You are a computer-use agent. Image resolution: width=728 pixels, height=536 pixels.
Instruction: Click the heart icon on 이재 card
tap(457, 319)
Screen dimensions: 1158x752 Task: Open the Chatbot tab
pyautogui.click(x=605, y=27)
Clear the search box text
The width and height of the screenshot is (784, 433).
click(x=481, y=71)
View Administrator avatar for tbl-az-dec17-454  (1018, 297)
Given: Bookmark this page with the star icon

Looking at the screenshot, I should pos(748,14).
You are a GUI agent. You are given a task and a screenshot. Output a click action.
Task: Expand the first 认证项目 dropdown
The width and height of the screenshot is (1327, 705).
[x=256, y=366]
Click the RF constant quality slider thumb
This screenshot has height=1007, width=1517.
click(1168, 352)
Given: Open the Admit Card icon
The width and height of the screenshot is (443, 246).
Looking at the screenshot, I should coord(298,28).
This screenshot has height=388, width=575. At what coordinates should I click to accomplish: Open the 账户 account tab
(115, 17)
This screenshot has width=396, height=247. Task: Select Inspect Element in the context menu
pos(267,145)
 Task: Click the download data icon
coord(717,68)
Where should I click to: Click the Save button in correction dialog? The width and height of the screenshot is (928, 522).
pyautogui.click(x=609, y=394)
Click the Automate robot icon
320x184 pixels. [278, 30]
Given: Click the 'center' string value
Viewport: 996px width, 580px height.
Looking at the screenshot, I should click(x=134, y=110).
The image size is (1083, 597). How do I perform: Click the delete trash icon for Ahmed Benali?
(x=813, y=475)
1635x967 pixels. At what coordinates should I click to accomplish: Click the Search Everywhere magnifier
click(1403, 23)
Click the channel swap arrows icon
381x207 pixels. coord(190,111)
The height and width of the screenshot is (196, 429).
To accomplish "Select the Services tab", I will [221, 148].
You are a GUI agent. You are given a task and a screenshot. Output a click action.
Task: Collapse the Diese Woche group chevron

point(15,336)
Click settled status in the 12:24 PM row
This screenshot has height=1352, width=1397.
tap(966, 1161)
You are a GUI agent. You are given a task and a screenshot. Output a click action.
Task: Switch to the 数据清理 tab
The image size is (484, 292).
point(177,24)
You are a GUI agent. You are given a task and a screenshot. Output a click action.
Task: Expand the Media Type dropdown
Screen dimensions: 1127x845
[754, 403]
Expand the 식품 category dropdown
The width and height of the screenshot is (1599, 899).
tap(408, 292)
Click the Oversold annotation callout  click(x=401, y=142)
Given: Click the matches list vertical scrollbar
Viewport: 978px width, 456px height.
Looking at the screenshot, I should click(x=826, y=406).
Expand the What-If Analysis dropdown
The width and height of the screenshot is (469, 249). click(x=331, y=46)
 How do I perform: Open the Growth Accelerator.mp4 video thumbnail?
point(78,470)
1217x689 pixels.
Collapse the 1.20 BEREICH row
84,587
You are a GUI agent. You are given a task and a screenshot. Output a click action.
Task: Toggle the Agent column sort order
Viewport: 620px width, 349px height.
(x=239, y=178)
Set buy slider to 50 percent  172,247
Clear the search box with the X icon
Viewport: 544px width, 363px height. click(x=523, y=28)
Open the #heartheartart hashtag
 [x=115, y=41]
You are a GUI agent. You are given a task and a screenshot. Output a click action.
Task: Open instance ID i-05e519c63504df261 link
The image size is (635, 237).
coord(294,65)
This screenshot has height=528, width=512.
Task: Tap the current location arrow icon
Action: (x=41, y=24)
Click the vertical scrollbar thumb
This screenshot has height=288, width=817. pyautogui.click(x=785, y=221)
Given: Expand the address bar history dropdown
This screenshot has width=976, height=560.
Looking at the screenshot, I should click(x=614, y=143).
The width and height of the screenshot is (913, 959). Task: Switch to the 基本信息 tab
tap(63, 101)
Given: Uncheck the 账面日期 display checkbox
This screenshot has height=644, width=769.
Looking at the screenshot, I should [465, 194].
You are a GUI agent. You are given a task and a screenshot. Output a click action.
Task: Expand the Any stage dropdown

→ Exercise instructions
Write out every line of the items above as a JSON list of strings, one string per line, skipping blank lines.

→ Response
[
  "You are a computer-use agent. Image resolution: width=728 pixels, height=536 pixels.",
  "Instruction: Click the heart icon on 이재 card",
  "tap(457, 319)",
  "Screen dimensions: 1158x752 Task: Open the Chatbot tab",
  "pyautogui.click(x=605, y=27)",
  "Clear the search box text",
  "The width and height of the screenshot is (784, 433).",
  "click(x=481, y=71)",
  "View Administrator avatar for tbl-az-dec17-454  (1018, 297)",
  "Given: Bookmark this page with the star icon",
  "Looking at the screenshot, I should pos(748,14).",
  "You are a GUI agent. You are given a task and a screenshot. Output a click action.",
  "Task: Expand the first 认证项目 dropdown",
  "The width and height of the screenshot is (1327, 705).",
  "[x=256, y=366]",
  "Click the RF constant quality slider thumb",
  "This screenshot has height=1007, width=1517.",
  "click(1168, 352)",
  "Given: Open the Admit Card icon",
  "The width and height of the screenshot is (443, 246).",
  "Looking at the screenshot, I should coord(298,28).",
  "This screenshot has height=388, width=575. At what coordinates should I click to accomplish: Open the 账户 account tab",
  "(115, 17)",
  "This screenshot has width=396, height=247. Task: Select Inspect Element in the context menu",
  "pos(267,145)",
  " Task: Click the download data icon",
  "coord(717,68)",
  "Where should I click to: Click the Save button in correction dialog? The width and height of the screenshot is (928, 522).",
  "pyautogui.click(x=609, y=394)",
  "Click the Automate robot icon",
  "320x184 pixels. [278, 30]",
  "Given: Click the 'center' string value",
  "Viewport: 996px width, 580px height.",
  "Looking at the screenshot, I should click(x=134, y=110).",
  "The image size is (1083, 597). How do I perform: Click the delete trash icon for Ahmed Benali?",
  "(x=813, y=475)",
  "1635x967 pixels. At what coordinates should I click to accomplish: Click the Search Everywhere magnifier",
  "click(1403, 23)",
  "Click the channel swap arrows icon",
  "381x207 pixels. coord(190,111)",
  "The height and width of the screenshot is (196, 429).",
  "To accomplish \"Select the Services tab\", I will [221, 148].",
  "You are a GUI agent. You are given a task and a screenshot. Output a click action.",
  "Task: Collapse the Diese Woche group chevron",
  "point(15,336)",
  "Click settled status in the 12:24 PM row",
  "This screenshot has height=1352, width=1397.",
  "tap(966, 1161)",
  "You are a GUI agent. You are given a task and a screenshot. Output a click action.",
  "Task: Switch to the 数据清理 tab",
  "The image size is (484, 292).",
  "point(177,24)",
  "You are a GUI agent. You are given a task and a screenshot. Output a click action.",
  "Task: Expand the Media Type dropdown",
  "Screen dimensions: 1127x845",
  "[754, 403]",
  "Expand the 식품 category dropdown",
  "The width and height of the screenshot is (1599, 899).",
  "tap(408, 292)",
  "Click the Oversold annotation callout  click(x=401, y=142)",
  "Given: Click the matches list vertical scrollbar",
  "Viewport: 978px width, 456px height.",
  "Looking at the screenshot, I should click(x=826, y=406).",
  "Expand the What-If Analysis dropdown",
  "The width and height of the screenshot is (469, 249). click(x=331, y=46)",
  " How do I perform: Open the Growth Accelerator.mp4 video thumbnail?",
  "point(78,470)",
  "1217x689 pixels.",
  "Collapse the 1.20 BEREICH row",
  "84,587",
  "You are a GUI agent. You are given a task and a screenshot. Output a click action.",
  "Task: Toggle the Agent column sort order",
  "Viewport: 620px width, 349px height.",
  "(x=239, y=178)",
  "Set buy slider to 50 percent  172,247",
  "Clear the search box with the X icon",
  "Viewport: 544px width, 363px height. click(x=523, y=28)",
  "Open the #heartheartart hashtag",
  " [x=115, y=41]",
  "You are a GUI agent. You are given a task and a screenshot. Output a click action.",
  "Task: Open instance ID i-05e519c63504df261 link",
  "The image size is (635, 237).",
  "coord(294,65)",
  "This screenshot has height=528, width=512.",
  "Task: Tap the current location arrow icon",
  "Action: (x=41, y=24)",
  "Click the vertical scrollbar thumb",
  "This screenshot has height=288, width=817. pyautogui.click(x=785, y=221)",
  "Given: Expand the address bar history dropdown",
  "This screenshot has width=976, height=560.",
  "Looking at the screenshot, I should click(x=614, y=143).",
  "The width and height of the screenshot is (913, 959). Task: Switch to the 基本信息 tab",
  "tap(63, 101)",
  "Given: Uncheck the 账面日期 display checkbox",
  "This screenshot has height=644, width=769.",
  "Looking at the screenshot, I should [465, 194].",
  "You are a GUI agent. You are given a task and a screenshot. Output a click action.",
  "Task: Expand the Any stage dropdown"
]